In the highest chamber, a figure slumped against the dirty stone wall of her cell, her clothes reduced to rags and her spirit nearly defeated. She had once called herself Queen and had thought herself the most powerful person in her land. But the Queen was said to have died on the day the Palace fell. Someone, dressed in Queenly clothes, had gone out on her balcony and been the first person to be struck by a sorcerer's arrow. It had been the King's birthday, with a joyous party planned, and one of her lady's maids had been modeling gowns for her. The maid, who was similar in height and build to the Queen, had stepped onto the balcony to demonstrate how a gown looked in the sunlight. When the arrow struck her in the heart, she had fallen over the railing and crashed into a garden seven stories below. The Queen had slipped into her maid's modest garments, wrapped herself in a ragged servant's cloak, and snuck down a secret stair to a small back door, clutching a bundle tightly to her chest. She had almost made a clean getaway, but down near the river her trail had been picked up by apprentices, so she had hidden that bundle in a rowboat and pushed it out into the current of the river.

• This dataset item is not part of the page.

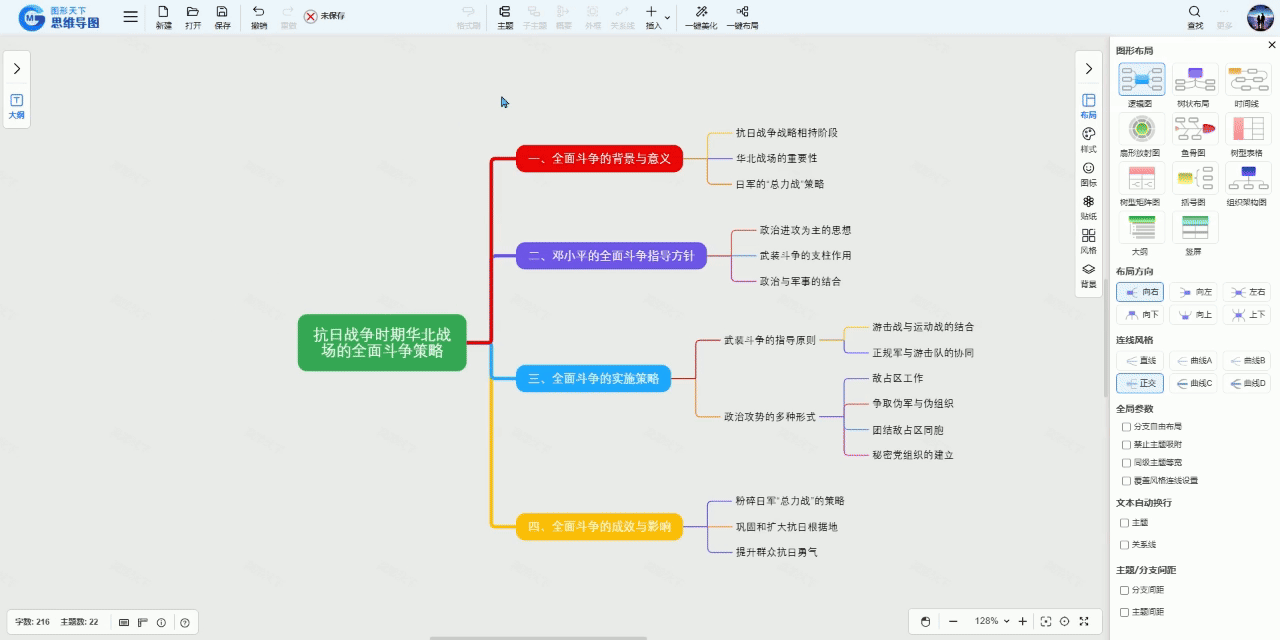
Task: Select the central topic 抗日战争时期华北战场 node
Action: point(382,343)
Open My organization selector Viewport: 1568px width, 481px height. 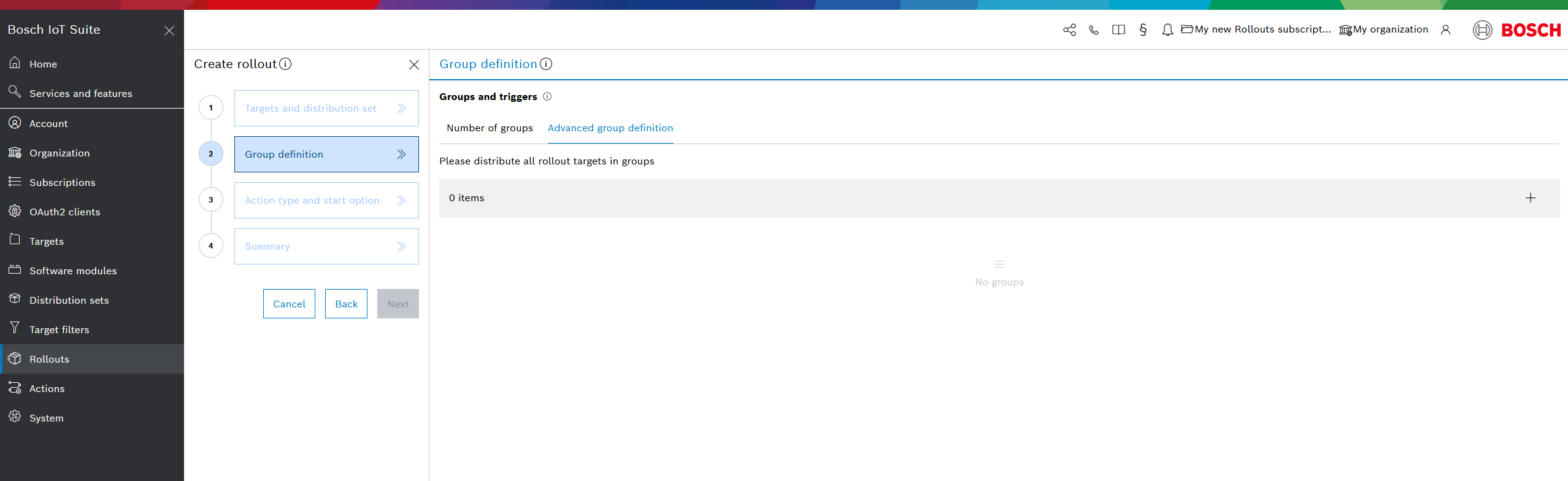coord(1384,29)
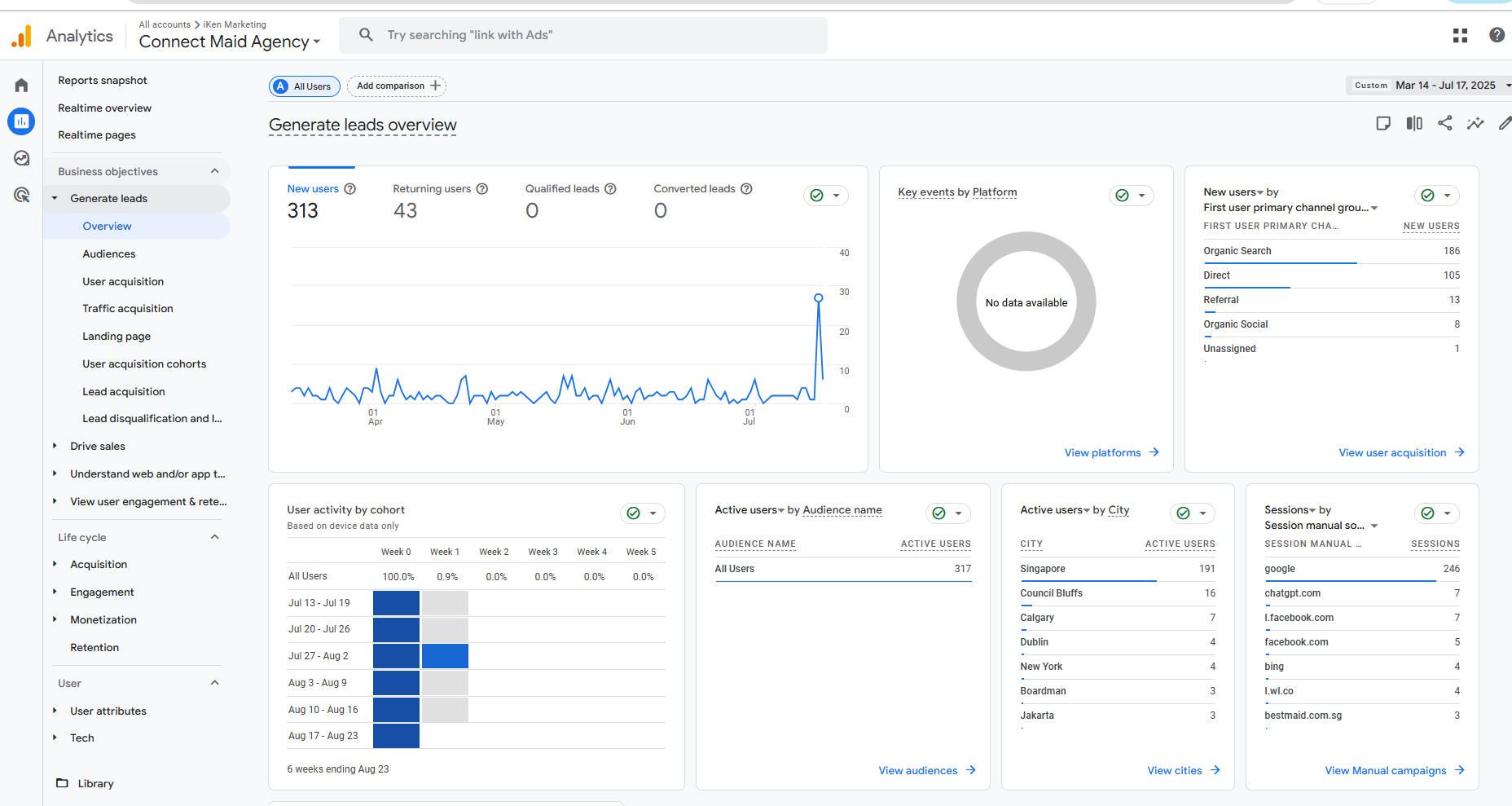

Hoping to protect the boat on its southward trip along the river, the Queen had led her pursuers the opposite way. Eventually she lost them and made her way northward to the bleak and windy Wastelands, where she was taken in by one of the few remaining caravans of Travellers. The next spring, she snuck back into the main city of Falcysine disguised as a Traveller, where she was sheltered by an elderly couple who she hoped would not guess her secret. She grew close to their son, a fisherman, and they had a boy child. However, she never dared ask around about the little baby girl she had set adrift.